Hi,
Bekommt denn dann der Arzt nicht Ärger, weil er mir ein
Privatrezept ausgestellt hat, um seinen Etat zu schonen?
Er bekommt einen Brief der KK, wo er auf seinen Fehler hingewiesen wird - mehr nicht.
Nein, so ist das ja eben nicht. Die Kasse stellt jedem Arzt
einen Topf zur Verfügung, aus dem dieser die Medikamente
bezahlen muss.
Nein, die Kasse stellt einem Pool von Ärzten (in einem abgegrenzten Gebiet) einen einzigen Topf zur Verfügung, aus dem alle greifen. Ist der Topf leer, bezahlt die KK trotzdem weiter. Allerdings wird dann geschaut, weshalb der Topf vor Jahresende leer war. Kommt dabei heraus, das einige Ärzte Medikamente über das notwendige hinaus verordnet haben, dann werden sie zur Kasse gebeten (Regrass). Können sie nachweisen, das alles notwendig war, dann wird nachträglich meist der Topf aufgefüllt. War bisher fast immer der Fall. Nur macht dieser Nachweis halt Arbeit…
Wenn allerdings Strafe, dann wird die Strafe fein säuberlich auf alle Ärzte des Gebiets verteilt- egal ob sie an der Überschreitung persönlich beteiligt waren oder nicht.
(ich enthalte mich da jeglichen Kommentars zurm Sinn einer solchen Lösung)
Wie kann man bei einem solchen System
erwarten, dass die Ärzte das „medizinisch Notwendige“
aufschreiben?
das eben ist die politische Dummheit des Systems, das Gesetz schreibt dem Arzt vor, dies zu Verordnen, auch wenn er das Budget überschreitet. Ob man (als Patient oder Arzt) das in Ordnung findet oder nicht.

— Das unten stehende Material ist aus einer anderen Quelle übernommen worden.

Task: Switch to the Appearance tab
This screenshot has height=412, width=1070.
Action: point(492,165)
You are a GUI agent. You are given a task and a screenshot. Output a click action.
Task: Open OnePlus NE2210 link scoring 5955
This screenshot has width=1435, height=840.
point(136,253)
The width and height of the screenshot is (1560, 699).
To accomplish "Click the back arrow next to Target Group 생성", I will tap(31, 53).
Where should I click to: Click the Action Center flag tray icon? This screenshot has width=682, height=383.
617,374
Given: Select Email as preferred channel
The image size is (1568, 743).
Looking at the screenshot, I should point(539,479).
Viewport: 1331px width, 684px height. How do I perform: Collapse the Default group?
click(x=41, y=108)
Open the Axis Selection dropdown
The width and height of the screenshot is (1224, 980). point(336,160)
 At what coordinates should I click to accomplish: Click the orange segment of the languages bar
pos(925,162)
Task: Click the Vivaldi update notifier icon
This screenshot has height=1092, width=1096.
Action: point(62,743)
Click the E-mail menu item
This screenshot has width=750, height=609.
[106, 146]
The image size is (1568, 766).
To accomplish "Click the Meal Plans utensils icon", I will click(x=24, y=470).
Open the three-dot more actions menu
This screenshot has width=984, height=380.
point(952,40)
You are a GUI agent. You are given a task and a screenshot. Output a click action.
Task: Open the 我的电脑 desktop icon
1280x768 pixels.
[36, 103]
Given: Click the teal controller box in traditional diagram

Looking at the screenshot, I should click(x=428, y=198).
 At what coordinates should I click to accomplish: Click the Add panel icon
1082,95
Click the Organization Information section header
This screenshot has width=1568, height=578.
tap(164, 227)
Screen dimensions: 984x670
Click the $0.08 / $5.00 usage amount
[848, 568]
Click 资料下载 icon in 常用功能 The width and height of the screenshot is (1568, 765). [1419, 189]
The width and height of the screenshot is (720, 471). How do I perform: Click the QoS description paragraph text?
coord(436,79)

Er wollte es aber nicht tun, mit dem Hinweis auf die o.g.
Situation.
damit verstößt er gegen das Kassengesetz!
Was soll ich also tun? Den Arzt wechseln, der dann nochmal alle
Untersuchungen mit mir macht und es wieder zuerst mit
Omeprazol versucht?
Nein, vom alten Arzt die Unterlagen verlangen (muss er zumindest als Kopie herausgeben) und dann einen neuen Arzt suchen, der auf grund der Unterlagen Deine Unverträglichkeit mit Omeprazol ablesen und gleich richtig verschreiben kann. Oder vorher noch mal mit dem Arzt sprechen und den Wechsel ankündigen, falls Du die Medikamente selbst bezahlen sollst (vielleicht bist Du ja doch kein so schlechter Kunde und es geht dann doch irgendwie…)
Weil ich der Mitverursacher für diese Überschreitung bin.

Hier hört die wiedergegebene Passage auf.